Thanks for the update Steve.
You have two separate issues:
1-the overheating
2-the stuck shrink
1-Is your 323 a rev-C1 box? Did you notice at what speed was the fan turning when the drives get too hot?
Did you tune the 'sysctrl' settings (Services->System, sysctrl, Configure) for your environment?
On the 323, the difference between the system temperature and the drives temperature is not that different, while in the 320L it might be up to 10 ºC different. As the fan speed is controlled by the system temperature, which is read at the box bottom main board which is cooler, on the 320L it is possible for the fan to turn too slow or even to stop, while the disks are hot and needing for a higher fan speed.
That is the reason why the sysctrl webUI as an option to "also take hdd temperature into account" checkbox (if the 'hddtemp' service is running, Services->System, hddtemp, but there is a catch, disks will not spin down).
In the event that you had "stop all services" (System->Utilities), then sysctrl is no longer controlling the fan speed, but for safety it leaves it turning at half speed.

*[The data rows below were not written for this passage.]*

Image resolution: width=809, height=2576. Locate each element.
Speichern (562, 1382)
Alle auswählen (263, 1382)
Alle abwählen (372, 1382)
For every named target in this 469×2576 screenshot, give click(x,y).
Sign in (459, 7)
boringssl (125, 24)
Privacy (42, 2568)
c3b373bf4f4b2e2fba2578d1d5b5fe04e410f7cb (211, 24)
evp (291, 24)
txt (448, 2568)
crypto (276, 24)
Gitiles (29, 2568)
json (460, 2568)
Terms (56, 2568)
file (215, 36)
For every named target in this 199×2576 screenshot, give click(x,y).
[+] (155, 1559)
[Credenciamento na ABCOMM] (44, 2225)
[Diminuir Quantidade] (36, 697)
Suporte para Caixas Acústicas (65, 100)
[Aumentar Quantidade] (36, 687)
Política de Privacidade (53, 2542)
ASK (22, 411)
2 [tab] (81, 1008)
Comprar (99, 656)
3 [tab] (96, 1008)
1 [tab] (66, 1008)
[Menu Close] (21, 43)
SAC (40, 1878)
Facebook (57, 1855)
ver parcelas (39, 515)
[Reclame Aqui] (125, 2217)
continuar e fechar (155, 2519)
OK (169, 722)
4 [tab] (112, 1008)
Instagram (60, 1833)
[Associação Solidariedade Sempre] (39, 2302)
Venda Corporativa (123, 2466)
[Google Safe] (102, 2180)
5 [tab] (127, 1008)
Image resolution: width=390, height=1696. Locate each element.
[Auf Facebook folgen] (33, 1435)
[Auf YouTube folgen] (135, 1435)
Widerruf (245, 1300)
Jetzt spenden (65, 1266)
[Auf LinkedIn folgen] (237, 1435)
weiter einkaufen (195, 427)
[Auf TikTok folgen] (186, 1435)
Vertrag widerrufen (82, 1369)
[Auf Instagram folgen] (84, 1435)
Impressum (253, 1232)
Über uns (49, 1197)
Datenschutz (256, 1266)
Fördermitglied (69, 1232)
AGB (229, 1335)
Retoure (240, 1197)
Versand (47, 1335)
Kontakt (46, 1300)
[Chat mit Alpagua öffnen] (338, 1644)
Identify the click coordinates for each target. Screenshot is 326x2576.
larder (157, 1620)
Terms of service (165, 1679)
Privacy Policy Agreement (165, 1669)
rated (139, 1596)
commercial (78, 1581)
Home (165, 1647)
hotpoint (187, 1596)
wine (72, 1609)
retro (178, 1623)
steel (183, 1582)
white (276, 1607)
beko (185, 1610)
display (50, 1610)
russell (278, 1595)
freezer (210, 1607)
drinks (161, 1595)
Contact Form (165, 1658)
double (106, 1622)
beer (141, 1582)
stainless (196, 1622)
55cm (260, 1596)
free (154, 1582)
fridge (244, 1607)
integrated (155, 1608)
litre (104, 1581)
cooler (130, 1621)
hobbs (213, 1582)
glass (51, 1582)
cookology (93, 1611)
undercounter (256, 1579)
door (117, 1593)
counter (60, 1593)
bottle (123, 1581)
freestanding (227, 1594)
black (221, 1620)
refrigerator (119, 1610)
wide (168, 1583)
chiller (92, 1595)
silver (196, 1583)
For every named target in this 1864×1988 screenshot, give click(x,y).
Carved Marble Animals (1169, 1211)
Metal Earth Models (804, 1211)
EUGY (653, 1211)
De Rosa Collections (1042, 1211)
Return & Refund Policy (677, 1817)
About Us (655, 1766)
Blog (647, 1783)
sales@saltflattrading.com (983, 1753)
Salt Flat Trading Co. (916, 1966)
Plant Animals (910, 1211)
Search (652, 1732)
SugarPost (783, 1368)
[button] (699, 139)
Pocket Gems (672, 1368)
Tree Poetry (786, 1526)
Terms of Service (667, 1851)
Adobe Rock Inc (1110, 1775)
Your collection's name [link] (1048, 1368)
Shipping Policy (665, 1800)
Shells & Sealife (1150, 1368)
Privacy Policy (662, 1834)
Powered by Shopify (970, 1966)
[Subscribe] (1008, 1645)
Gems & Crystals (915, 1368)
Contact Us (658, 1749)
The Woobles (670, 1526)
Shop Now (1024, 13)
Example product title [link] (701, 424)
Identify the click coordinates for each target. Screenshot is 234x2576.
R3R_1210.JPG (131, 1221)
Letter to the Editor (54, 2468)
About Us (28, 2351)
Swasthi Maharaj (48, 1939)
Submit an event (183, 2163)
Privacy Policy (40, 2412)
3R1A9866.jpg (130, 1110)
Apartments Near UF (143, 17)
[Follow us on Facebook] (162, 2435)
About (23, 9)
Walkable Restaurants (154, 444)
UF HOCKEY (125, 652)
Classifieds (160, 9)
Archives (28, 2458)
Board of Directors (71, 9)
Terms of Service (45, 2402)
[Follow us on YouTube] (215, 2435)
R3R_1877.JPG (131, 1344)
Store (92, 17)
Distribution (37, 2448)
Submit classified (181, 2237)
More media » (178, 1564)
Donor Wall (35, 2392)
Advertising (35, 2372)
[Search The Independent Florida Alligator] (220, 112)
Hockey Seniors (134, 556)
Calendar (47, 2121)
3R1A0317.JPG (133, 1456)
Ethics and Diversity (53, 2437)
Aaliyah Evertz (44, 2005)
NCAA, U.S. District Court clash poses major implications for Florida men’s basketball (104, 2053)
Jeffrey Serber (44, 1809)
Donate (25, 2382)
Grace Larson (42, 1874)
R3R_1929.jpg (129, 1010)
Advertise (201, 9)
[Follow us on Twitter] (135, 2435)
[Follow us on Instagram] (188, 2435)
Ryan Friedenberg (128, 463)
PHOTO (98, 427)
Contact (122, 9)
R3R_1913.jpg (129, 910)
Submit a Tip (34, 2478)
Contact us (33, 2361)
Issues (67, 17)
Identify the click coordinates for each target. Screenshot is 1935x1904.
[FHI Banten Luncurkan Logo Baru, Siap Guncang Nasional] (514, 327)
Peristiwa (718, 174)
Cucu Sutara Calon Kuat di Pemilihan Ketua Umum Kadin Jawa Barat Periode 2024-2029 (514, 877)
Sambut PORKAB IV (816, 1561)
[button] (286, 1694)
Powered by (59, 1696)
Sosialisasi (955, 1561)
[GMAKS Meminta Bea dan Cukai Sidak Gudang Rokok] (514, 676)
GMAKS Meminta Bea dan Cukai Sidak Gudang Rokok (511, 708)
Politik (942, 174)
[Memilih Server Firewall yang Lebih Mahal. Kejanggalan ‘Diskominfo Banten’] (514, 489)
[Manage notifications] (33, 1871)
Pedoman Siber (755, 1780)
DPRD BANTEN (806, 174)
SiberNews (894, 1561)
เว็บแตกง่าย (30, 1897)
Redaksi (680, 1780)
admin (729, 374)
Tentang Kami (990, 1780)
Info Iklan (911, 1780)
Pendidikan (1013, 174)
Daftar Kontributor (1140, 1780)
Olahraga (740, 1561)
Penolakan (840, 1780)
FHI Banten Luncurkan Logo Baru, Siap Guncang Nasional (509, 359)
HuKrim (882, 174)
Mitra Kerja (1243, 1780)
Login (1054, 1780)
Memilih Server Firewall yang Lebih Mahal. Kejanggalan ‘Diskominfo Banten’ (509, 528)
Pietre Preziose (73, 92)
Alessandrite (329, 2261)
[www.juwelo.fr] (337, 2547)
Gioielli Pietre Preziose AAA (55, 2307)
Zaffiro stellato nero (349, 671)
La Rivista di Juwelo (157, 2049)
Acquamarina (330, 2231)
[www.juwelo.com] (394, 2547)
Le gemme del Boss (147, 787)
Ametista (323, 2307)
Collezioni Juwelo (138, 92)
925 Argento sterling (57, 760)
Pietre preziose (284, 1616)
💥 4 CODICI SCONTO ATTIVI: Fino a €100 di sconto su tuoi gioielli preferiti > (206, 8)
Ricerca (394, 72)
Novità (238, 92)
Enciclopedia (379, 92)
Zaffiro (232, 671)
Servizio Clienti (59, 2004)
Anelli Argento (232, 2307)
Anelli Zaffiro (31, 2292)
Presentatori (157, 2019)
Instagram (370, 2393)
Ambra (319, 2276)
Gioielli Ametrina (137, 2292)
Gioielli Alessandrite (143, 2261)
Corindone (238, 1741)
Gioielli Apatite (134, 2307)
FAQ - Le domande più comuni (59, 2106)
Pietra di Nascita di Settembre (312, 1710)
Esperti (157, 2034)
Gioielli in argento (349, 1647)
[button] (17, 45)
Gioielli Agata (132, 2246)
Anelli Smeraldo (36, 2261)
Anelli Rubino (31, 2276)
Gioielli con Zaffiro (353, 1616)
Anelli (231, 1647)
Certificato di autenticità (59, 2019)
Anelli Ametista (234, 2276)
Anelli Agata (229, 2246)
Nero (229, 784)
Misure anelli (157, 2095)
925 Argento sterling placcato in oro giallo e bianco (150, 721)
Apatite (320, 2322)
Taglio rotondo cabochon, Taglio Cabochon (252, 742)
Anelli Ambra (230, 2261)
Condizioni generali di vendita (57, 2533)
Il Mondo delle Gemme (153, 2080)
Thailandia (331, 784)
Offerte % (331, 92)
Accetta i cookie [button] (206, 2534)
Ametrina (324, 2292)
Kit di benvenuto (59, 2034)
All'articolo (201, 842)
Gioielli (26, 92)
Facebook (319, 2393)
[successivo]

That might however be insufficient to cool the hdds when they are working for a long time.
So, I can understand why the boxes become too hot if you didn't anticipate and tune the fan speed control accordingly, e.g., setting it to always high, or adjusting the fan speed trip points for your local environment.
I have checked the shrink/resize code and there is nothing in it that might by itself cause the overheating, other than generating more heat for a long time from the disks than usual. The fan control or speed is not changed.
2-Regarding the stuck shrink operation:
Have you shrunk the partition (Disk->Partitioner) after the first successful shrink (*NOTE*)?. If you have, undo it by enlarging the partition first (doesn't need to be set exactly to the original size), then enlarge the filesystem (enlarging the filesystem is a fast operation). Then shrink the filesystem again. As now there is enough space in the filesystem and you have deleted files, perhaps the shrink succeeds.
If you have not shrink the partition (*NOTE*), I can only advise you to try to do it on a linux computer with a more recent resize program version (e2fsprogs). It might be a bug deployed for some particular reason.
NOTE: your posts are a bit ambiguous regarding RAID and partitions. If you have the filesystem on a RAID, operation sequences are a bit different: shrink filesystem -> shrink RAID -> shrink partitions. The enlarge sequence is: enlarge partitions -> enlarge RAID -> enlarge filesystem.
If you have not resized the RAID nor partitions, there should be no need to play with the raid, there should be nothing wrong with it, but only logs/configuration could tell.